── RECORDS SUPPLIED

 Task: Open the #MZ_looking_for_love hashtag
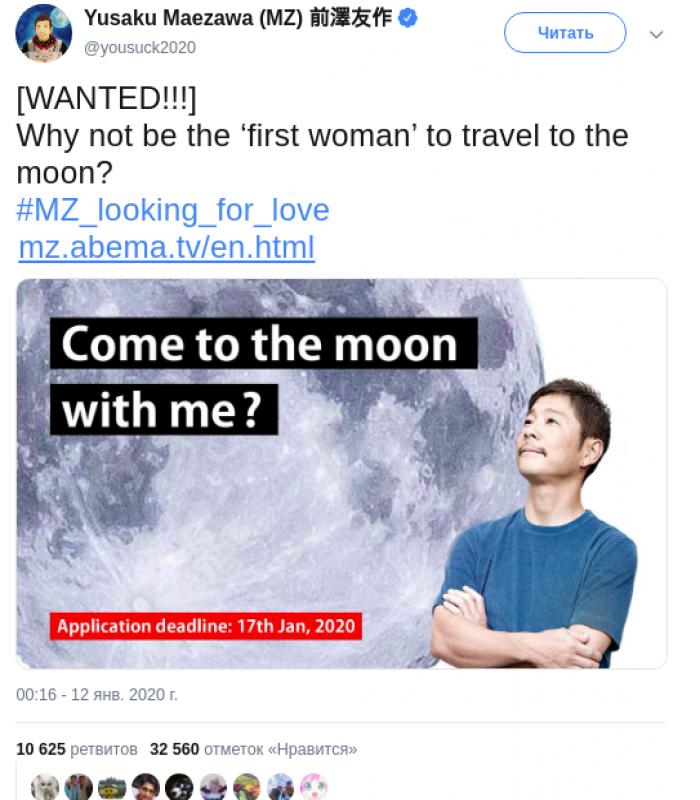tap(173, 210)
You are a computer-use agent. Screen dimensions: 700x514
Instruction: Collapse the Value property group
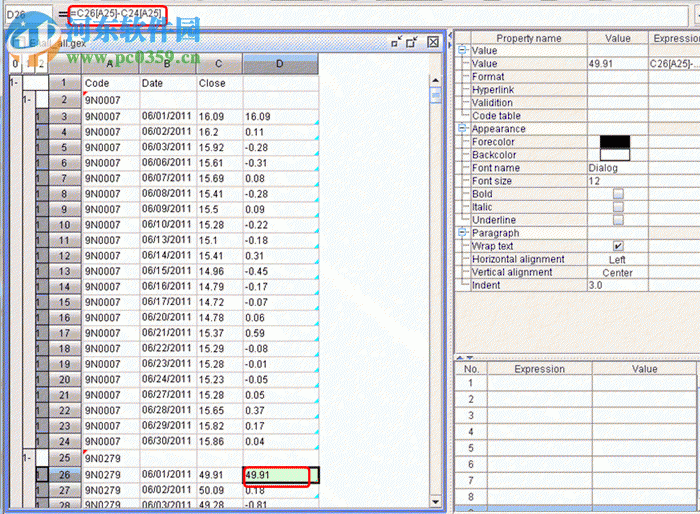(463, 50)
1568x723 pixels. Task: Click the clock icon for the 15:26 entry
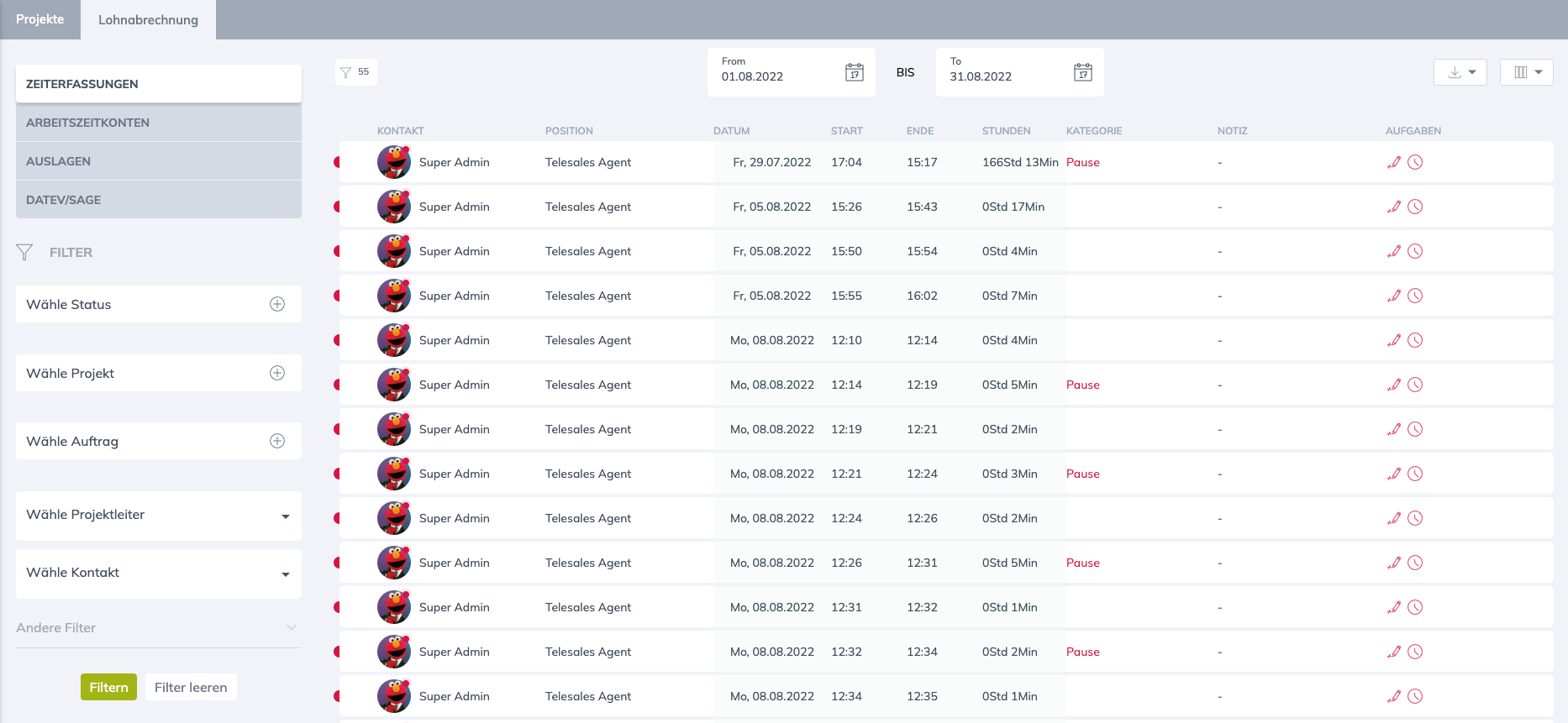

────

**TO BE DONE:**
Rewrite every item above with "Task" renamed to "Goal" and nothing else changed. Omit the pictures.

**EXPECTED ANSWER:**
 Goal: Open the #MZ_looking_for_love hashtag
tap(173, 210)
You are a computer-use agent. Screen dimensions: 700x514
Instruction: Collapse the Value property group
(463, 50)
1568x723 pixels. Goal: Click the clock icon for the 15:26 entry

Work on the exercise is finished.